Subsequent attempts to improve on this, like TopologyAwareRouting and internalTrafficPolicy, introduced more intelligent and flexible routing via implementation-specific heuristics and node-local traffic control. However, they lacked predictability and granular user control, especially for scenarios like preferring node-local traffic with fallback to zone or region. The new trafficDistribution field addresses these gaps by aiming to balance user intent with implementation flexibility. It introduces a standardised way for users to influence traffic routing behaviour while giving implementers the freedom to support advanced or evolving strategies, such as routing based on topology, latency, or custom heuristics.

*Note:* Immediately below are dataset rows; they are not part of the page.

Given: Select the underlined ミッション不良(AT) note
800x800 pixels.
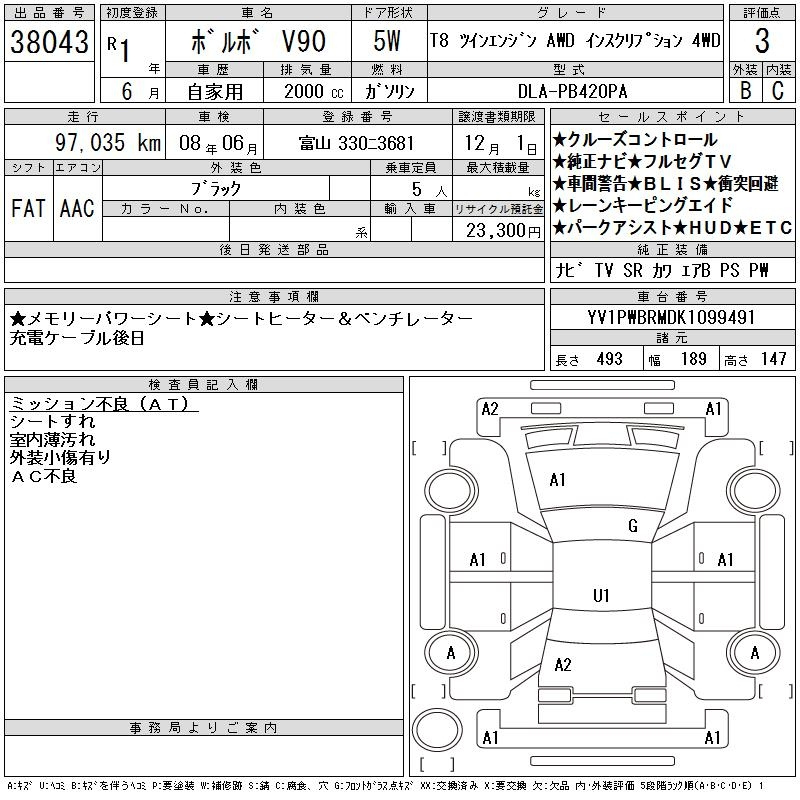Looking at the screenshot, I should [x=104, y=404].
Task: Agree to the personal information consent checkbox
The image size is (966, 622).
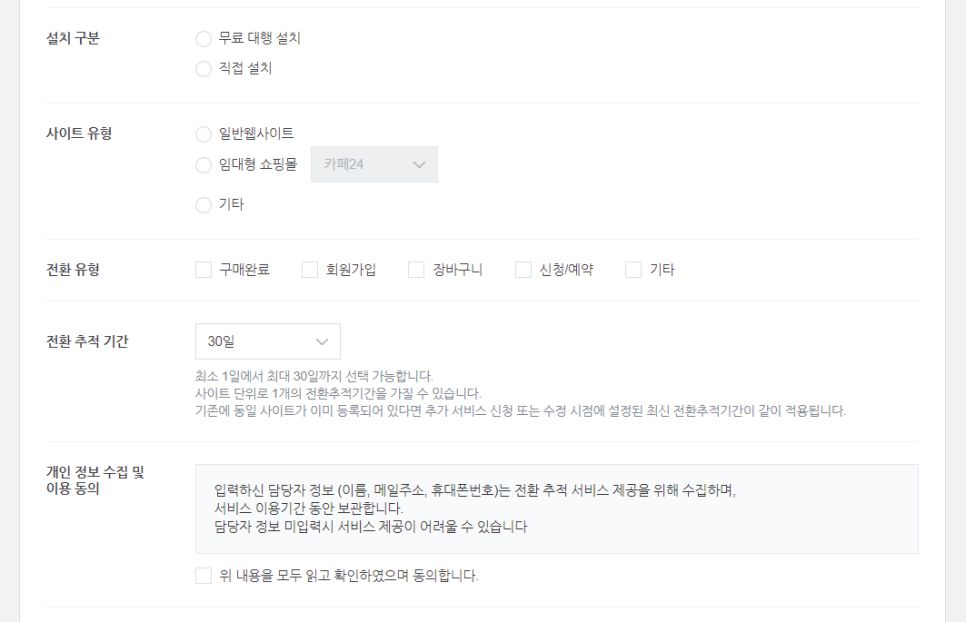Action: click(x=203, y=576)
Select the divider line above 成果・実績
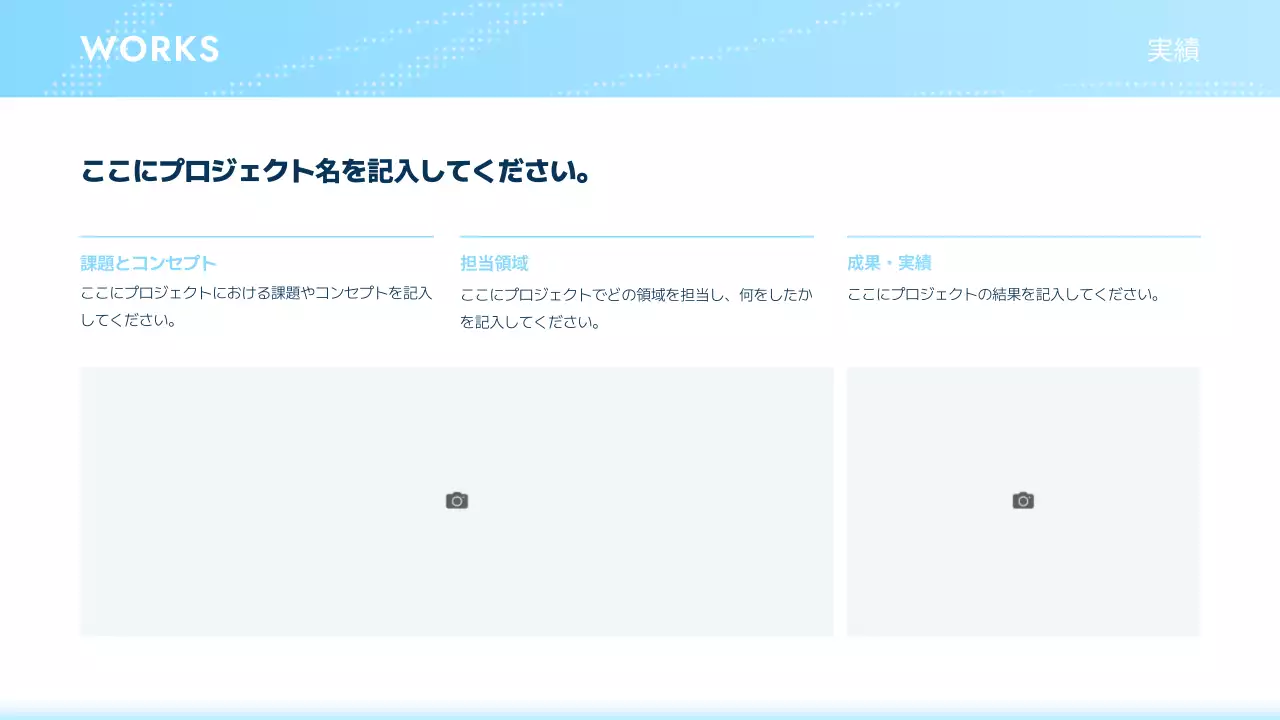Screen dimensions: 1280x720 [1023, 237]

#2433 Topology Aware Routing
Stage: Graduating to Stable
Feature group: sig-network

As of February 2025, the scope of this Kubernetes Enhancement Proposal (KEP) has been significantly reduced. Initially, it aimed to graduate both the hints field in EndpointSlice and a topology-aware routing mechanism using the service.kubernetes.io/topology-mode=Auto annotation. However, only the hints field is moving to General Availability (GA) in this release. While the routing-related features and annotations remain out of scope for GA, they are still documented in the #2433 KEP for historical context and to clarify the rationale behind the hints implementation. Portions of the original proposal, particularly those related to production readiness, remain relevant as other components may graduate separately under different KEPs. (see: #4444 and #3015)

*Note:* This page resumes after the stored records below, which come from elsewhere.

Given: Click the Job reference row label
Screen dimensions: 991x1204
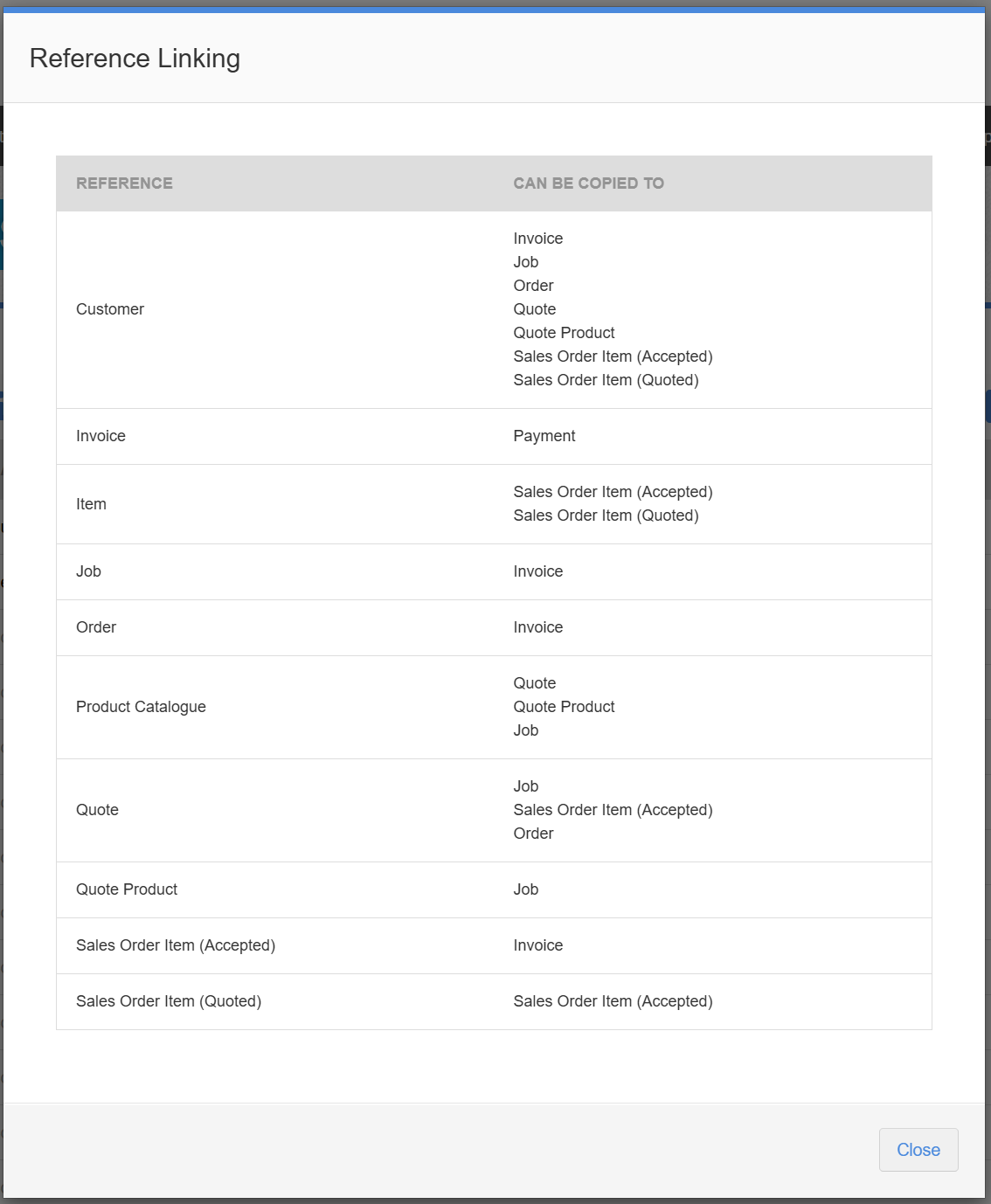Looking at the screenshot, I should [x=88, y=571].
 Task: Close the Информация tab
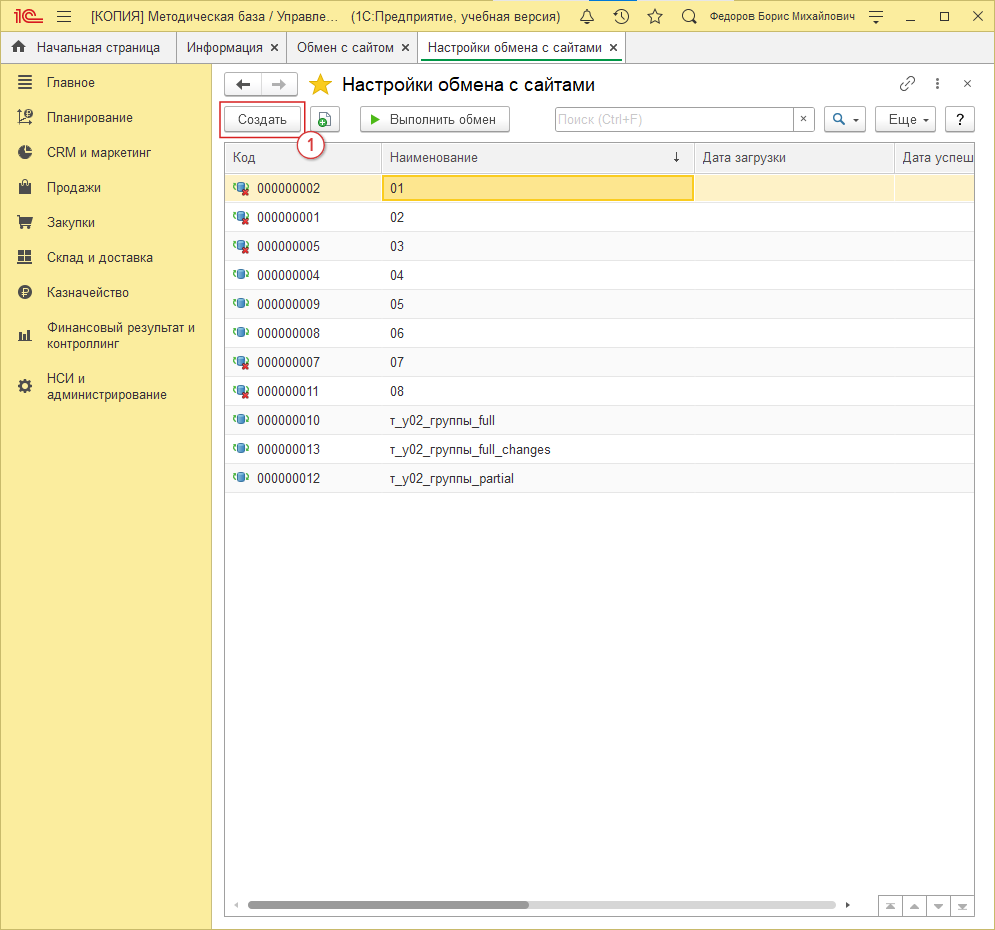click(274, 47)
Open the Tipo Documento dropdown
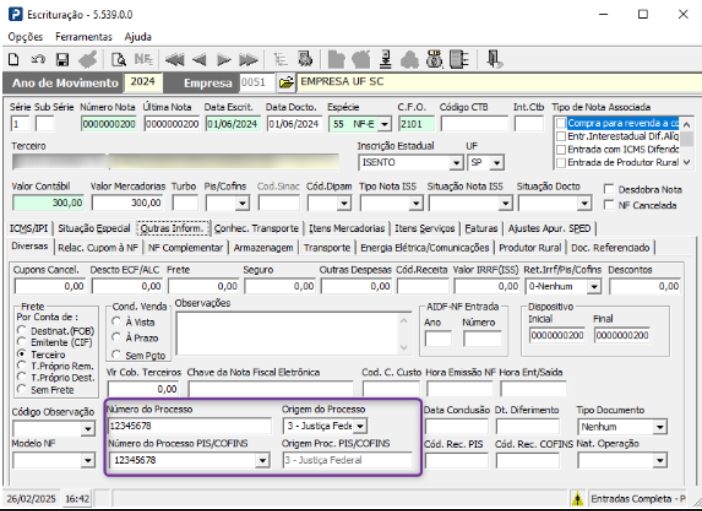 (659, 427)
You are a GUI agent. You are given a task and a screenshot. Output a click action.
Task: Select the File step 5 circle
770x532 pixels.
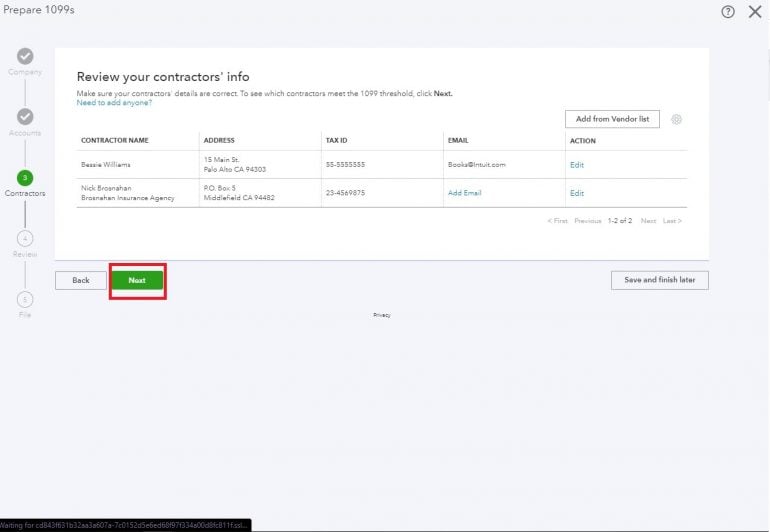[25, 299]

The core motivation for the hints mechanism stems from the growing deployment of Kubernetes clusters across multiple zones. In such environments, traffic is often distributed randomly among service endpoints, leading to unnecessary cross-zone communication. This proposal introduces a lightweight, automatic method for topology-aware routing by allowing EndpointSlice producers to suggest which endpoints consumers (like kube-proxy) should use. The goal is to favour in-zone traffic when possible, offering benefits such as reduced latency, improved performance, and lower cross-zone data transfer costs. The design emphasises simplicity, relying on existing topology labels and requiring minimal user configuration to influence traffic locality.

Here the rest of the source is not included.